(Extracted records)
::::::

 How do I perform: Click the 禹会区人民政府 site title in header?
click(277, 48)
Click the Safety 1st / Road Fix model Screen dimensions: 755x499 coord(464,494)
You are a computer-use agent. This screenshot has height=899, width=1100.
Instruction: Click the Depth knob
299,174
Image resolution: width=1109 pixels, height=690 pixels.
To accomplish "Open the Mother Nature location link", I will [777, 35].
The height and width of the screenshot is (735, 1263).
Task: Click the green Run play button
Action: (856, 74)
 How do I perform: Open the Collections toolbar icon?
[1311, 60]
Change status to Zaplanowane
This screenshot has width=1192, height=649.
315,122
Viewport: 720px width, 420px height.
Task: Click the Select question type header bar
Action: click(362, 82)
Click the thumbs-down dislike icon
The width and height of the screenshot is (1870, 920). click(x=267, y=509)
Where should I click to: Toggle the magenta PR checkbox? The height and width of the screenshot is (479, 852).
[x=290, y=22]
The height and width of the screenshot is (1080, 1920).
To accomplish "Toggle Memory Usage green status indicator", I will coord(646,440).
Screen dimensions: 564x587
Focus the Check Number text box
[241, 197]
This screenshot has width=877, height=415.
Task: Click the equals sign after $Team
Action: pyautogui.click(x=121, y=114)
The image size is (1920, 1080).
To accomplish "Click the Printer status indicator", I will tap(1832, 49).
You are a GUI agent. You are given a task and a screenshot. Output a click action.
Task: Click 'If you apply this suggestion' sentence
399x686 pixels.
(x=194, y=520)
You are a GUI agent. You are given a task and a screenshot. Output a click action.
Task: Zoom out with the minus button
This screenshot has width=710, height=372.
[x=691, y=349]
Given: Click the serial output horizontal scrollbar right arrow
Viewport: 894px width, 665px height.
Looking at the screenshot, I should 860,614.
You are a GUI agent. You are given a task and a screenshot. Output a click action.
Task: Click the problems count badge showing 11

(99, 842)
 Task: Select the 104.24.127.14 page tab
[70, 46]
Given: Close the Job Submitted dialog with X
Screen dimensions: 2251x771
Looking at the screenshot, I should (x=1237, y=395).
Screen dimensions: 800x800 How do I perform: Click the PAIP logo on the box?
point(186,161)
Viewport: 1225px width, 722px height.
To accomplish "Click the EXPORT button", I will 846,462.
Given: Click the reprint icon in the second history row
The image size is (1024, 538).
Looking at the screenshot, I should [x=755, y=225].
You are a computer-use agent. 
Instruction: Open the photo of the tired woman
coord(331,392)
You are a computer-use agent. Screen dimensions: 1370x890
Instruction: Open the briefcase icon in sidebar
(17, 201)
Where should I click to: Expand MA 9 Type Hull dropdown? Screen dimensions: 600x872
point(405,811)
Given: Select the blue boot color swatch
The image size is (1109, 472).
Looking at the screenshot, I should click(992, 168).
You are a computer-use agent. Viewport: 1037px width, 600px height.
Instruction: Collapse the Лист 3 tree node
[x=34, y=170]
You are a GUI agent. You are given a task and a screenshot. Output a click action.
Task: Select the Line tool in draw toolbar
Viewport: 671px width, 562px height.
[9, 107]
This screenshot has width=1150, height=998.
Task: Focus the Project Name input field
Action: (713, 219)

::::::

» **What is expected**: Repeat each entry exactly.

» **Solution to the exercise**:
 How do I perform: Click the 禹会区人民政府 site title in header?
click(277, 48)
Click the Safety 1st / Road Fix model Screen dimensions: 755x499 coord(464,494)
You are a computer-use agent. This screenshot has height=899, width=1100.
Instruction: Click the Depth knob
299,174
Image resolution: width=1109 pixels, height=690 pixels.
To accomplish "Open the Mother Nature location link", I will [777, 35].
The height and width of the screenshot is (735, 1263).
Task: Click the green Run play button
Action: (856, 74)
 How do I perform: Open the Collections toolbar icon?
[1311, 60]
Change status to Zaplanowane
This screenshot has width=1192, height=649.
315,122
Viewport: 720px width, 420px height.
Task: Click the Select question type header bar
Action: click(362, 82)
Click the thumbs-down dislike icon
The width and height of the screenshot is (1870, 920). click(x=267, y=509)
Where should I click to: Toggle the magenta PR checkbox? The height and width of the screenshot is (479, 852).
[x=290, y=22]
The height and width of the screenshot is (1080, 1920).
To accomplish "Toggle Memory Usage green status indicator", I will coord(646,440).
Screen dimensions: 564x587
Focus the Check Number text box
[241, 197]
This screenshot has width=877, height=415.
Task: Click the equals sign after $Team
Action: pyautogui.click(x=121, y=114)
The image size is (1920, 1080).
To accomplish "Click the Printer status indicator", I will tap(1832, 49).
You are a GUI agent. You are given a task and a screenshot. Output a click action.
Task: Click 'If you apply this suggestion' sentence
399x686 pixels.
(x=194, y=520)
You are a GUI agent. You are given a task and a screenshot. Output a click action.
Task: Zoom out with the minus button
This screenshot has width=710, height=372.
[x=691, y=349]
Given: Click the serial output horizontal scrollbar right arrow
Viewport: 894px width, 665px height.
Looking at the screenshot, I should 860,614.
You are a GUI agent. You are given a task and a screenshot. Output a click action.
Task: Click the problems count badge showing 11

(99, 842)
 Task: Select the 104.24.127.14 page tab
[70, 46]
Given: Close the Job Submitted dialog with X
Screen dimensions: 2251x771
Looking at the screenshot, I should (x=1237, y=395).
Screen dimensions: 800x800 How do I perform: Click the PAIP logo on the box?
point(186,161)
Viewport: 1225px width, 722px height.
To accomplish "Click the EXPORT button", I will 846,462.
Given: Click the reprint icon in the second history row
The image size is (1024, 538).
Looking at the screenshot, I should [x=755, y=225].
You are a computer-use agent. 
Instruction: Open the photo of the tired woman
coord(331,392)
You are a computer-use agent. Screen dimensions: 1370x890
Instruction: Open the briefcase icon in sidebar
(17, 201)
Where should I click to: Expand MA 9 Type Hull dropdown? Screen dimensions: 600x872
point(405,811)
Given: Select the blue boot color swatch
The image size is (1109, 472).
Looking at the screenshot, I should click(992, 168).
You are a computer-use agent. Viewport: 1037px width, 600px height.
Instruction: Collapse the Лист 3 tree node
[x=34, y=170]
You are a GUI agent. You are given a task and a screenshot. Output a click action.
Task: Select the Line tool in draw toolbar
Viewport: 671px width, 562px height.
[9, 107]
This screenshot has width=1150, height=998.
Task: Focus the Project Name input field
Action: (713, 219)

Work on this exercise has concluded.